“Ah, maaf… aku sampai di sini saja. Aku hanya ingin memberimu ini. Nanti kamu harus isi dengan cerita, ya. Akan aku ketikkan dan aku kirim ke penerbit,” kata Rinjani sambil memberikan sebuah buku warna biru dongker kepada Palung.
“Apa?”
“Kenapa?”
“Ah, tidak! Tidak! Tidak apa-apa. Hanya saja akhir-akhir ini aku sulit bercerita, Sayang.”
“Kamu harus bercerita karena kamu penulis dan pendongeng! Kalau kamu tidak mau bercerita, aku berhenti jadi kekasihmu!”
Rinjani melangkah pergi dengan kesal. Rambutnya yang panjang dan hitam legam bergerak bercahaya dibias terik matahari. Palung menatap punggung Rinjani sambil memegang buku yang baru saja diberikan perempuan itu. Setelah hari itu Palung hanya bisa diam saja. Tidak mau bicara bahkan melakukan hal yang berarti. Ia hanya diam saja di dalam kamarnya, di meja kerjanya. Duduk dengan memegang pena. Buku yang diberikan Rinjani terbuka dan masih kosong di hadapannya. Ia benar-benar tidak tahu harus bercerita apa. Bahkan ia tidak bisa mengawali satu kata pun di buku itu.
Malam-malam terus berganti. Palung merasa benar-benar kosong. Ia ingat pesan yang ditinggalkan pencuri imajinasinya waktu itu, “Selamat menikmati kekosongan!” Mengingat itu, Palung menenggelamkan kepalanya ke dalam lipatan tangannya di atas meja. Ia kembali menangis.
*
“Sudah empat hari kenapa pencurinya belum juga tertangkap, Pak!”

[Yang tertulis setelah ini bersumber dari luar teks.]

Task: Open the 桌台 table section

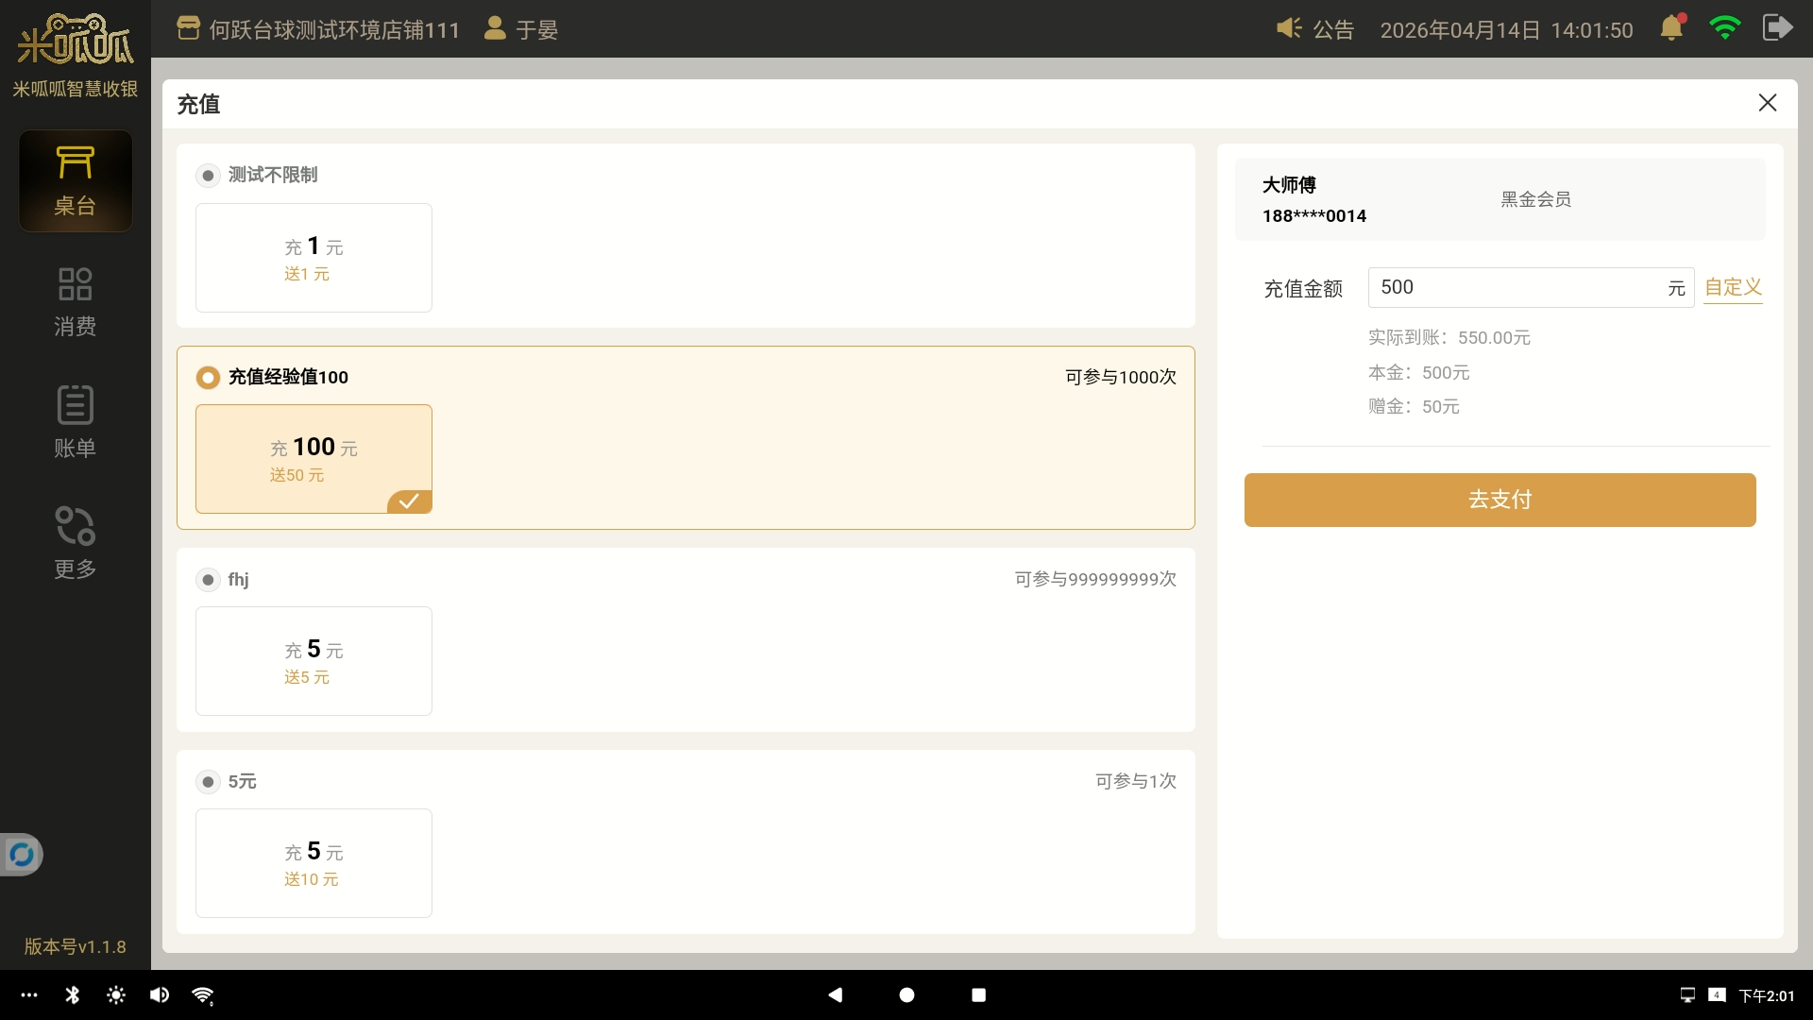Action: [75, 180]
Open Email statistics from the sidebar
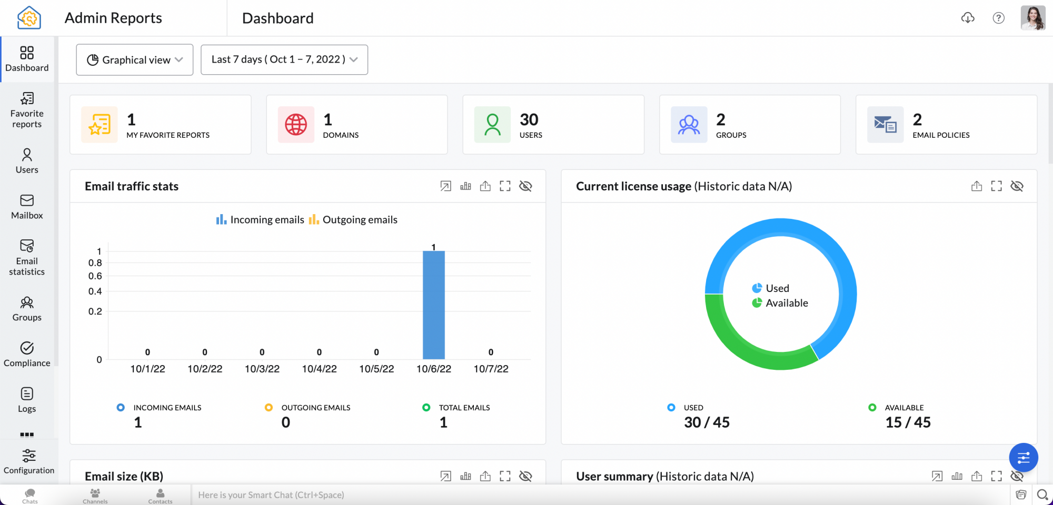This screenshot has height=505, width=1053. pyautogui.click(x=26, y=257)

Palung di kantor polisi lagi. Ia menggertak Marlokot, polisi yang menangani laporannya. Marlokot hanya duduk santai sambil meneguk kopinya sesekali.
“Bagaimana kami bisa menangkapnya kalau ciri-cirinya saja tidak ada,” kata Marlokot sembari mengedipkan sebelah matanya ke arah polisi yang duduk tidak jauh dari Palung.